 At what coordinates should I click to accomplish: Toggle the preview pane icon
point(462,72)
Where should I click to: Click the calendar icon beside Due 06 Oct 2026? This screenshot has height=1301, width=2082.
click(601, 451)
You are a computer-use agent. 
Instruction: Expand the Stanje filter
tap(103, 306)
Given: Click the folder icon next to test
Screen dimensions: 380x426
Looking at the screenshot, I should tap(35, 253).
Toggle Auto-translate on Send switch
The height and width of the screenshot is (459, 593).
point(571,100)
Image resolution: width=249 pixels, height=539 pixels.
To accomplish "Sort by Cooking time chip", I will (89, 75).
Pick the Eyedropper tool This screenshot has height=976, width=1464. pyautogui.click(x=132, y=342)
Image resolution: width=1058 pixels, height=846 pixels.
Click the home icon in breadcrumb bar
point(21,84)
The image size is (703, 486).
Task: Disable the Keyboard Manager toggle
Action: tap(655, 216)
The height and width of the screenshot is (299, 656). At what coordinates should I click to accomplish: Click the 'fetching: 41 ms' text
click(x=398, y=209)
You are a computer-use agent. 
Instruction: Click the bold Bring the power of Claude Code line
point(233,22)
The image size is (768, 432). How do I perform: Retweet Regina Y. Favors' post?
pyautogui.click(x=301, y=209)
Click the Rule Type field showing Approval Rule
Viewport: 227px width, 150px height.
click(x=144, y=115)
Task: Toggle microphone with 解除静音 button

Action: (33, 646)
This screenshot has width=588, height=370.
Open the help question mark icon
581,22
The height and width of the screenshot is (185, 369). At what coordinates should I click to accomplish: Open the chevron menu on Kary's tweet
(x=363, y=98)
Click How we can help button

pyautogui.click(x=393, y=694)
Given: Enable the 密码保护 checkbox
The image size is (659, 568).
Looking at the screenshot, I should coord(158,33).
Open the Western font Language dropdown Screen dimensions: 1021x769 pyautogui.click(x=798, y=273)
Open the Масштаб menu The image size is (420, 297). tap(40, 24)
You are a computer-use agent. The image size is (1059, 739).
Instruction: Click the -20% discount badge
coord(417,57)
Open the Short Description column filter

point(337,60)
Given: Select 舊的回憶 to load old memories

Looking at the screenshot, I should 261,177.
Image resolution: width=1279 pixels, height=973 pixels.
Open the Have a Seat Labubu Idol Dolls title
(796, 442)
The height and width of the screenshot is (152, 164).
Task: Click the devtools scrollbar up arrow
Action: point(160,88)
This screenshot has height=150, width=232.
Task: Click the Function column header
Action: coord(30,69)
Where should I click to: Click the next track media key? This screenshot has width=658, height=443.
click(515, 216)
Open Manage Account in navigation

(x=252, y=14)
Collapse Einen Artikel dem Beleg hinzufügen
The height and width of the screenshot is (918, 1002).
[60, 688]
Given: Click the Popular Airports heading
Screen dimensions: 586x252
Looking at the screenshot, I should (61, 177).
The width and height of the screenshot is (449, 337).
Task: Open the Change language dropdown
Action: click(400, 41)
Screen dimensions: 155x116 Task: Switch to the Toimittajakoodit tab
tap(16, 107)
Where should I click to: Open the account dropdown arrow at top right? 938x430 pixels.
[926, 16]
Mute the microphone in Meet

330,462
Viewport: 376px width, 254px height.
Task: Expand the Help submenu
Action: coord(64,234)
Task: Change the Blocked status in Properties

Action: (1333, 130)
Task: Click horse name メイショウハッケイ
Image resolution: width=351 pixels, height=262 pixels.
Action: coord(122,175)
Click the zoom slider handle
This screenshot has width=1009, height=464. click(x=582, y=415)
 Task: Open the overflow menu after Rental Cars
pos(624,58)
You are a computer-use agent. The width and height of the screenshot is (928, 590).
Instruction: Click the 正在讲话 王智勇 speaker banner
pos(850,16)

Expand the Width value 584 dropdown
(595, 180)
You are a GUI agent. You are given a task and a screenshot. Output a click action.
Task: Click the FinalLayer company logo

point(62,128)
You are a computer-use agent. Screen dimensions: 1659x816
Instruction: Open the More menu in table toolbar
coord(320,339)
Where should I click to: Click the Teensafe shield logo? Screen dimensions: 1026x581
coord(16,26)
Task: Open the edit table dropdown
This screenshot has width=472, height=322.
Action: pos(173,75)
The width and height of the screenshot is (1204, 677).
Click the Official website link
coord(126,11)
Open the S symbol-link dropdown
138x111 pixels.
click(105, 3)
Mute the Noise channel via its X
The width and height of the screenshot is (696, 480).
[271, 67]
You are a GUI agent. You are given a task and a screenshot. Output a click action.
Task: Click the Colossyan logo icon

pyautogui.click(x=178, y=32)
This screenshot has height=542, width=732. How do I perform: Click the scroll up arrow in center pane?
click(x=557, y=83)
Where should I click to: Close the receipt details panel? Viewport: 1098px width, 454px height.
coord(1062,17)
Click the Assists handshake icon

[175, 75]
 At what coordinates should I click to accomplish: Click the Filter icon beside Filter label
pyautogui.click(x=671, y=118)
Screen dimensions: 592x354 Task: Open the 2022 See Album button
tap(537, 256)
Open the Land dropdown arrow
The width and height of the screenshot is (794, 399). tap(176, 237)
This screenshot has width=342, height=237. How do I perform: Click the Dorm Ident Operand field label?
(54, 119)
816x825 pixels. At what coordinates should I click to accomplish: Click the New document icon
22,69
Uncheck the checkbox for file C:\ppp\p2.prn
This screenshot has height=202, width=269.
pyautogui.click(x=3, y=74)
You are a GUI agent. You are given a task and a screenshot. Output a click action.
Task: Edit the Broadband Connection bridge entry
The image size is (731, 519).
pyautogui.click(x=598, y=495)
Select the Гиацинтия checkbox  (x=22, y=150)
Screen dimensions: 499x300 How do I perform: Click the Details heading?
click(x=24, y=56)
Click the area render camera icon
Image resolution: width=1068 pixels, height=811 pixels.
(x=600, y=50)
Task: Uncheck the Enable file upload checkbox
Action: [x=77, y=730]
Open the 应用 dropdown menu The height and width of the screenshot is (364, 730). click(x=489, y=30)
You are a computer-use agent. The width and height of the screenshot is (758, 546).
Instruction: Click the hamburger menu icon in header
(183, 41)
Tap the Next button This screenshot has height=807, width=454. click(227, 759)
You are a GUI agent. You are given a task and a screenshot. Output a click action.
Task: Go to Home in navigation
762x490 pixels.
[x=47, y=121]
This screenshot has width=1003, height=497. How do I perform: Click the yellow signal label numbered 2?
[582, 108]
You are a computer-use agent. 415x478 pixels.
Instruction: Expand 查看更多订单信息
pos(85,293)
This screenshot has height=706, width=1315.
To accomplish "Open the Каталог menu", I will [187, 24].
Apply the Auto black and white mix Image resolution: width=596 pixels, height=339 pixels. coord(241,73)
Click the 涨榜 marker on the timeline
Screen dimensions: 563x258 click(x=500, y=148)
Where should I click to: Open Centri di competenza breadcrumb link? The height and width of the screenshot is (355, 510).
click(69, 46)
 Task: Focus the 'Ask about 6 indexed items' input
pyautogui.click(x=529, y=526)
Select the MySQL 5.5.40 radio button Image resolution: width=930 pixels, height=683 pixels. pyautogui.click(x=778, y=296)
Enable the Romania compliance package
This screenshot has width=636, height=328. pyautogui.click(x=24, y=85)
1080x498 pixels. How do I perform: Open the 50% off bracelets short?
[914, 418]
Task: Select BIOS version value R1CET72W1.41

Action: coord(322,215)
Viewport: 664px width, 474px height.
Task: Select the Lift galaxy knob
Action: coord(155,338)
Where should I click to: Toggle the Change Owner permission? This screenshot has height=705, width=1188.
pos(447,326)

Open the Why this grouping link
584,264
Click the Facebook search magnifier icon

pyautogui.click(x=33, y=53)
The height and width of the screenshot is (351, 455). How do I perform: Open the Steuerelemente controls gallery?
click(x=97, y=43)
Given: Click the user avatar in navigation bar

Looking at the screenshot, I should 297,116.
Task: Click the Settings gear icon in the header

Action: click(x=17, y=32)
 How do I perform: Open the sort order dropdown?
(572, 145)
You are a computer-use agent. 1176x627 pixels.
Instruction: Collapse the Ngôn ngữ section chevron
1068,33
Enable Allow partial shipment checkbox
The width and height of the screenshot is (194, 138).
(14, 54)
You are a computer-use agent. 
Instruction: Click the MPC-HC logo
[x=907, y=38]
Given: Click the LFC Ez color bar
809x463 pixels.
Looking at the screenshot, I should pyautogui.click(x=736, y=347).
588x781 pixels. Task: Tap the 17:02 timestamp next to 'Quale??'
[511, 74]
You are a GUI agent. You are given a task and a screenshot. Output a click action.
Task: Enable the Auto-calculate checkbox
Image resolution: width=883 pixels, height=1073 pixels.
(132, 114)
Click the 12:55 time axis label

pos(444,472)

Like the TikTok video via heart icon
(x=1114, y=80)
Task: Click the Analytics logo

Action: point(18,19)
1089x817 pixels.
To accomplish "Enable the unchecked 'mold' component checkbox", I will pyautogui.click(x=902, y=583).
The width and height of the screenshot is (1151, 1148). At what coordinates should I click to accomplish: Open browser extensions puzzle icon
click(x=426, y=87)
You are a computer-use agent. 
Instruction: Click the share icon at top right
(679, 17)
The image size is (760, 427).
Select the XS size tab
════════════════
Lines with "will": find them in the data and copy each one.

▶ [THE COMPLETED TASK]
To accomplish "Sort by Cooking time chip", I will (89, 75).
To accomplish "Open the Каталог menu", I will [187, 24].
To accomplish "Enable the unchecked 'mold' component checkbox", I will pyautogui.click(x=902, y=583).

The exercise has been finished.